According to a recent report from Burning Glass Technologies, the demand for cyber security professionals in the past five years has grown more than 3.5 times faster than the demand for other IT jobs and about 12 times faster than the demand for all other jobs. While employers may be scrambling to hire and keep skilled cyber security workers, the professionals themselves can afford to be selective.
The top reasons cyber pros change jobs are greater growth opportunity, better total compensation, and the opportunity for more prestige or to work for a better organization. “One in three cyber security professionals view California as the center of cyber security innovation. Nearly half (44 percent) say the Greater Washington, D.C. metro area (Virginia, Maryland, and the District of Columbia combined) is the center of innovation in cyber security.”
Cyber security professionals have one of the most important jobs in government and industry – protecting our precious data and systems from hackers, data leaks, and viruses. Consequently, cyber security professionals are looking for a reputation of integrity in their ideal employer – 44 percent of cyber security professionals want an employer who can demonstrate a well-respected code of honor.
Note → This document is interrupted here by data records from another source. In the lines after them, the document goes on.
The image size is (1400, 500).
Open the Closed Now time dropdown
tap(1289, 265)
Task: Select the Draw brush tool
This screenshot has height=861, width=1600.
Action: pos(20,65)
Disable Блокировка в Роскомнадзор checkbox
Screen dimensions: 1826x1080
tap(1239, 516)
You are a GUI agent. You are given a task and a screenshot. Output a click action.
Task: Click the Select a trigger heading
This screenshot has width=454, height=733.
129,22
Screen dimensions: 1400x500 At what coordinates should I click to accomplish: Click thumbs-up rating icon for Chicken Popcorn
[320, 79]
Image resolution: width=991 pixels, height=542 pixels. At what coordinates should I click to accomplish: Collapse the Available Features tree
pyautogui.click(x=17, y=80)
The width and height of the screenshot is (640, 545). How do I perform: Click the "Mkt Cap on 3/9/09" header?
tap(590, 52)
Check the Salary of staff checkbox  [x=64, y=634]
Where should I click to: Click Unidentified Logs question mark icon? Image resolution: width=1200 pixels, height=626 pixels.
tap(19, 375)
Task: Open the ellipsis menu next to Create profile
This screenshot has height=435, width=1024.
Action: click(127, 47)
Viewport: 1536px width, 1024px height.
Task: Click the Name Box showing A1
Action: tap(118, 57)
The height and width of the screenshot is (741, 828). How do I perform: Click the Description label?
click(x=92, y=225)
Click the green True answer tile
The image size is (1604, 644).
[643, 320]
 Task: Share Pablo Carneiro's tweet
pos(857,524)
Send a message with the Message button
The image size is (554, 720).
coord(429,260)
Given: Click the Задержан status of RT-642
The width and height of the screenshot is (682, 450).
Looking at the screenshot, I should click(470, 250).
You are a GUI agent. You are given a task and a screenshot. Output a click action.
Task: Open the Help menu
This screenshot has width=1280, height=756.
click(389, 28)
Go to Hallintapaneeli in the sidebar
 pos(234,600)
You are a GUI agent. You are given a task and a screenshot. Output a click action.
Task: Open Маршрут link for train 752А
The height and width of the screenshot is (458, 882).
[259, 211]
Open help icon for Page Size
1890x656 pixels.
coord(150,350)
Thirty-four percent are looking for an employer with a reputation as a leader in cyber security and 33 percent describe their ideal employer as a leader in addressing cyber security challenges. When describing their ideal employer, just one-third of cyber security professionals say they are looking for a relatively high compensation scale.
“The Cyber Security Census paints a very different picture of cyber security professionals,” said Lee Vorthman, Chief Technology Officer, Federal Civilian Agencies, NetApp. “These people aren’t jumping from job to job looking for salary bumps and signing bonuses. Many of them want to work for Federal agencies and most of them tend to stick with employers for the long term. For companies, that means they better get them early or risk not getting them at all.”
Connecting to cyber security professionals early in their career is a significant obstacle. The majority of cyber security professionals do not become interested in the profession until after they begin their careers.
Forty-three percent of cyber security professionals discovered their interest in cyber security during their career and 36 percent discovered their interest while in college. One in four (26 percent) have been working in the cyber security field for less than five years.
“Industry, academia, and government need to do more to create a clear and comprehensive career path in cyber security starting as early as middle school,” said Diane Miller, Director, InfoSec and Cyber Initiatives, Northrop Grumman Corporation, which is headquartered in Falls Church. “Current staffing shortages are estimated between 20,000 and 40,000 and unfortunately that trend is continuing. We need to support programs that excite and motivate students, early-on, to pursue careers in cyber security but with an eye toward developing a strong sense of ethics and integrity. After all, these students will be put in a position of trust so it’s critical that we help them understand this aspect to position them for success.”